### RECORDS FOR THE EXERCISE
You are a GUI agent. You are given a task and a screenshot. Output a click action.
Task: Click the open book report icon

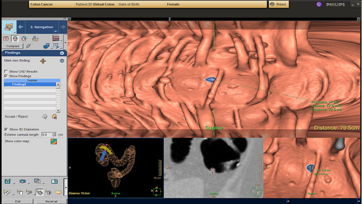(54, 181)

---

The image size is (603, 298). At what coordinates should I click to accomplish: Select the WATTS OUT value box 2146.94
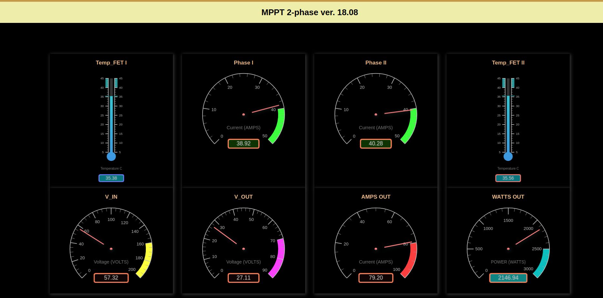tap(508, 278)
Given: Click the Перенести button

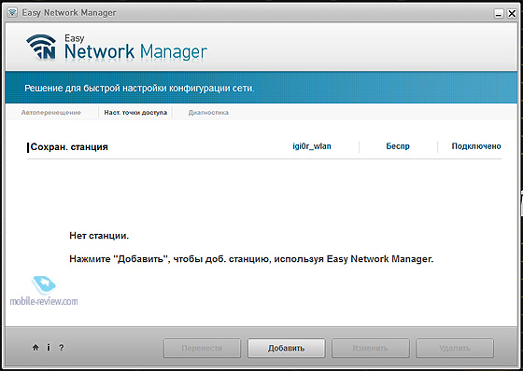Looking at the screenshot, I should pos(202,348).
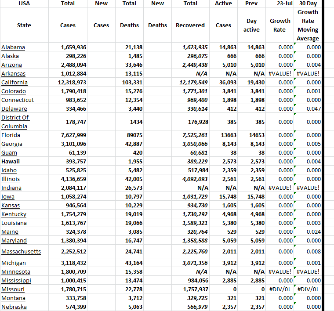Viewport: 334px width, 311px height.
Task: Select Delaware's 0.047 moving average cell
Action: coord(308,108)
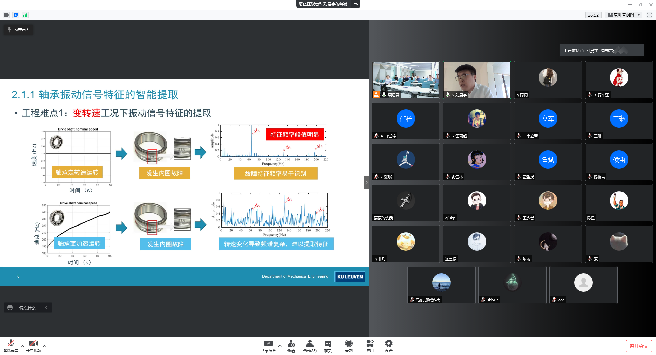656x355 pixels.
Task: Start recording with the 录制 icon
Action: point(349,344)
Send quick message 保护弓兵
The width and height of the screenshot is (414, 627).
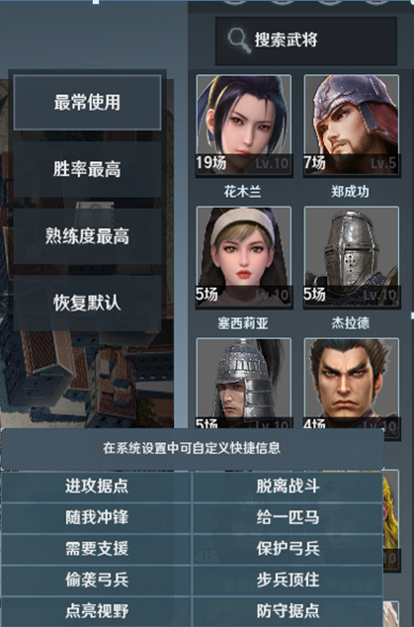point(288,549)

...

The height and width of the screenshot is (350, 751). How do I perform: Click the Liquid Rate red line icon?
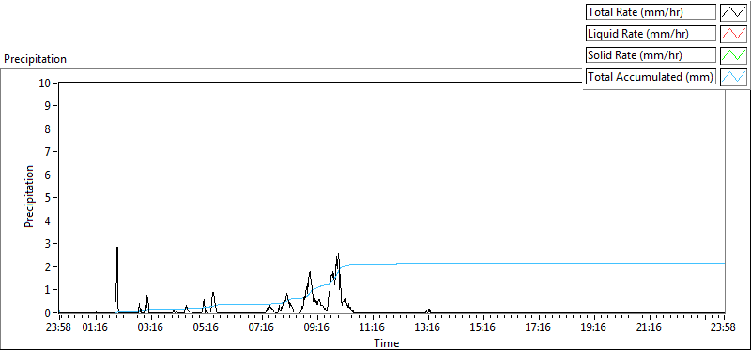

### EXERCISE
Everything from the line with "Given: Click the Перенести button" through the line with "Send quick message 保护弓兵" in the material above should be transcribed exactly, except the pictures.

### TASK RESULT
Given: Click the Перенести button

Looking at the screenshot, I should pos(202,348).
Viewport: 334px width, 311px height.
Task: Select Delaware's 0.047 moving average cell
Action: coord(308,108)
656x355 pixels.
Task: Start recording with the 录制 icon
Action: point(349,344)
Send quick message 保护弓兵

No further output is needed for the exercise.